** Opening Dataset extract block **

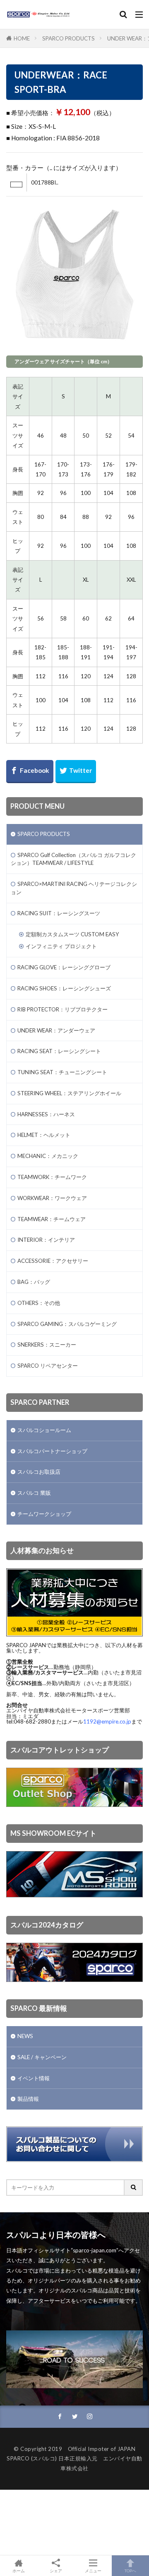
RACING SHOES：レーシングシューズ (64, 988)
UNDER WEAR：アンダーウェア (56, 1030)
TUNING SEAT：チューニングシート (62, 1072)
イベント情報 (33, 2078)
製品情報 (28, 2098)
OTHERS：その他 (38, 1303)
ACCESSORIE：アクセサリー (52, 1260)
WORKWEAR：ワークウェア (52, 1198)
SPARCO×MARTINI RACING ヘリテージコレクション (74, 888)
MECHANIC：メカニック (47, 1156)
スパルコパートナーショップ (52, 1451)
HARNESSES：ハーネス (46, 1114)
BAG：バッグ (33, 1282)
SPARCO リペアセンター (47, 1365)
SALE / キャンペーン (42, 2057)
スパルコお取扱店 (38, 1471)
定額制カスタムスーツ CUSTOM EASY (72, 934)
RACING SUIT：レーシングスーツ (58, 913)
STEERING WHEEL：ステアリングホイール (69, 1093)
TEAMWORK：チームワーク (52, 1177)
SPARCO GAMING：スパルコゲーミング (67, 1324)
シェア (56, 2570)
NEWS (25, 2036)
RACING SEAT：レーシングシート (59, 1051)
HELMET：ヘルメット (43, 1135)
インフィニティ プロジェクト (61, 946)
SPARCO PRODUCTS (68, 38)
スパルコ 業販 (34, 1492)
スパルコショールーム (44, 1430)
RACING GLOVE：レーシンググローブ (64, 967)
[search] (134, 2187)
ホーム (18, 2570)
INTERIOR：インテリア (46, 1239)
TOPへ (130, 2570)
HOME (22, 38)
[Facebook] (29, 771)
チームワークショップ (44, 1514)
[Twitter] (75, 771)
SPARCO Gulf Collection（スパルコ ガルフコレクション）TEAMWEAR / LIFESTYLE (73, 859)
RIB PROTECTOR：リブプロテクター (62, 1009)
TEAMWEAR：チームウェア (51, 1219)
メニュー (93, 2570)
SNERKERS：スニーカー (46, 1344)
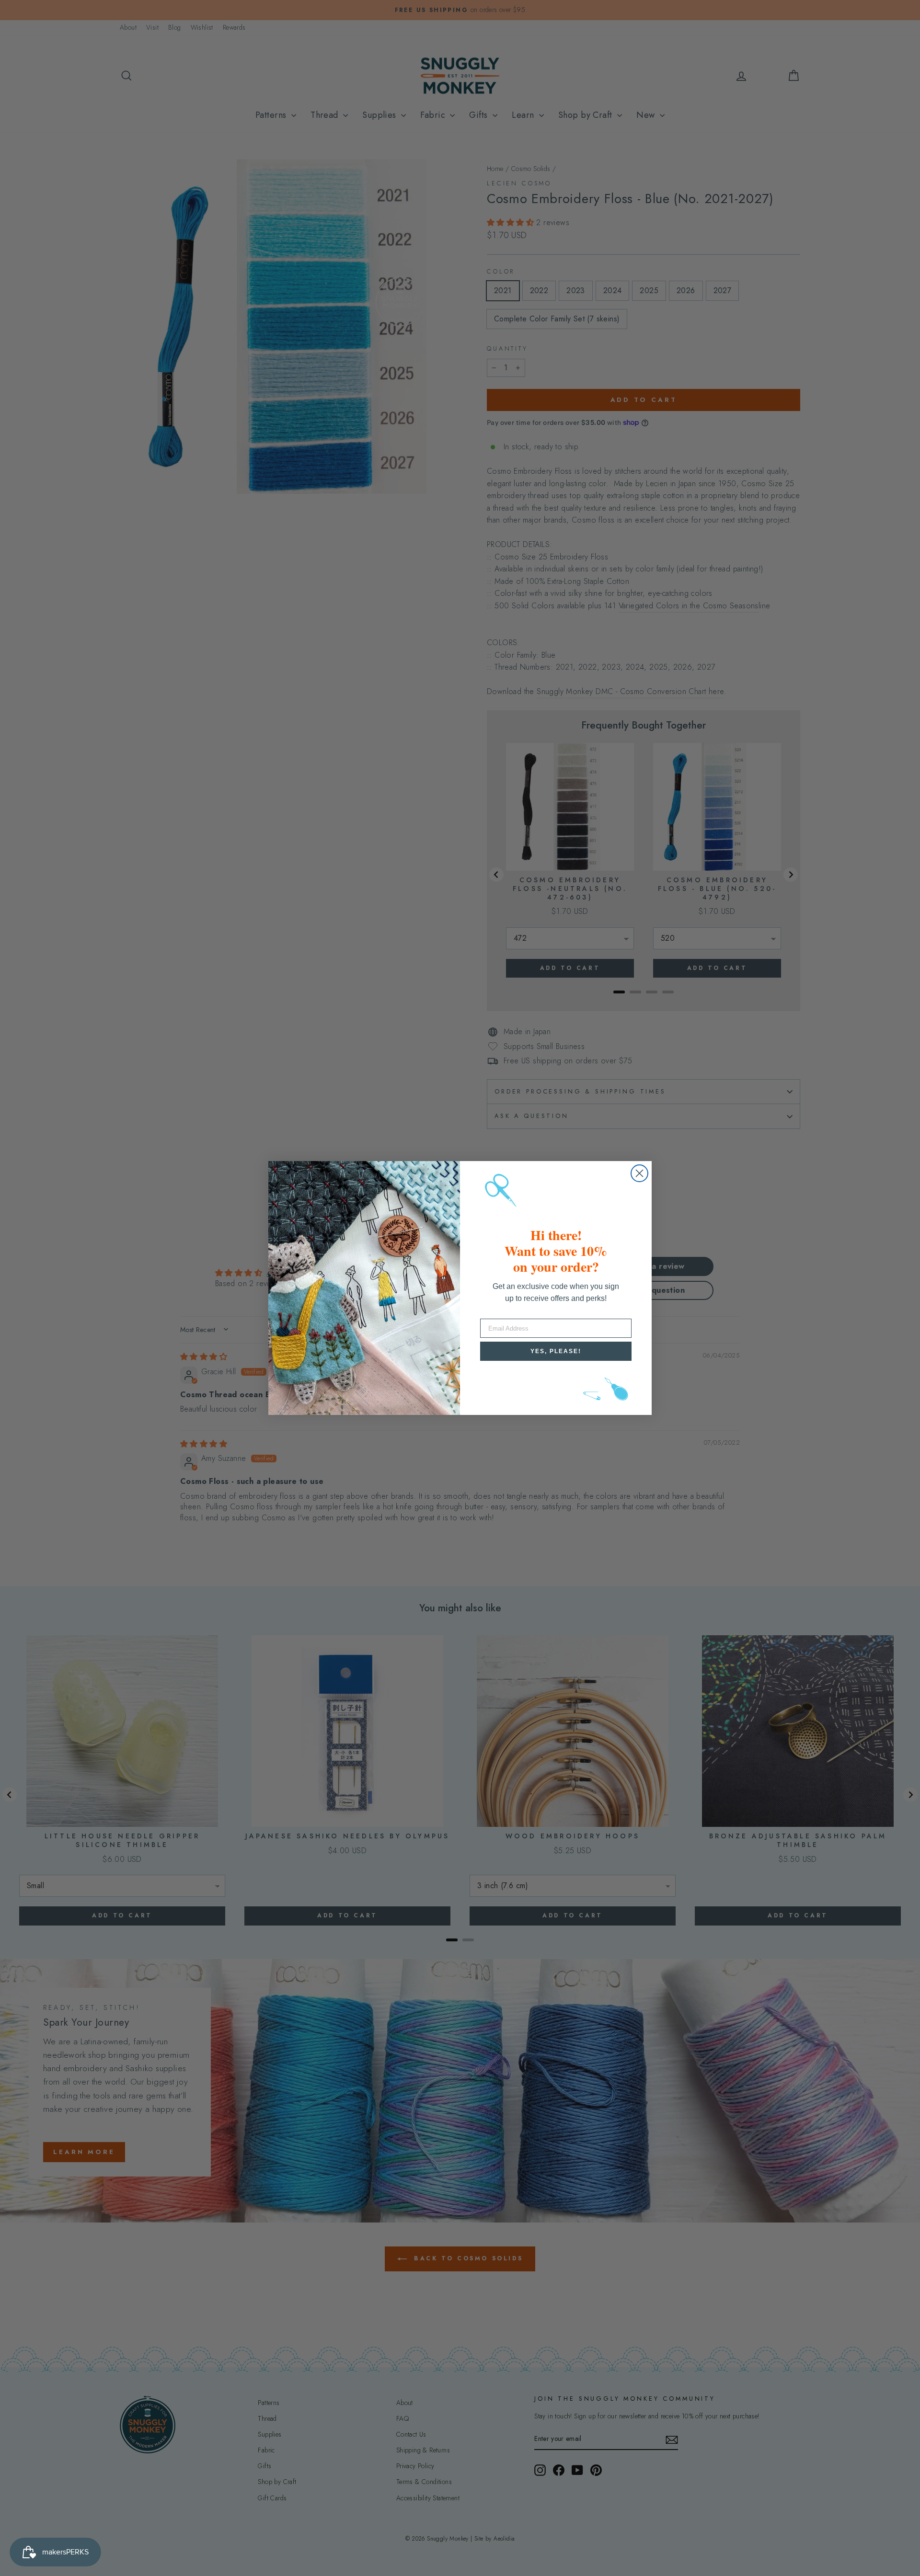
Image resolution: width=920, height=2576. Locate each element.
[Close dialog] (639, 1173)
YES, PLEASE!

** Closing Dataset extract block **

In the listing above, how many lines include the string "RACING"? Say only the number.

5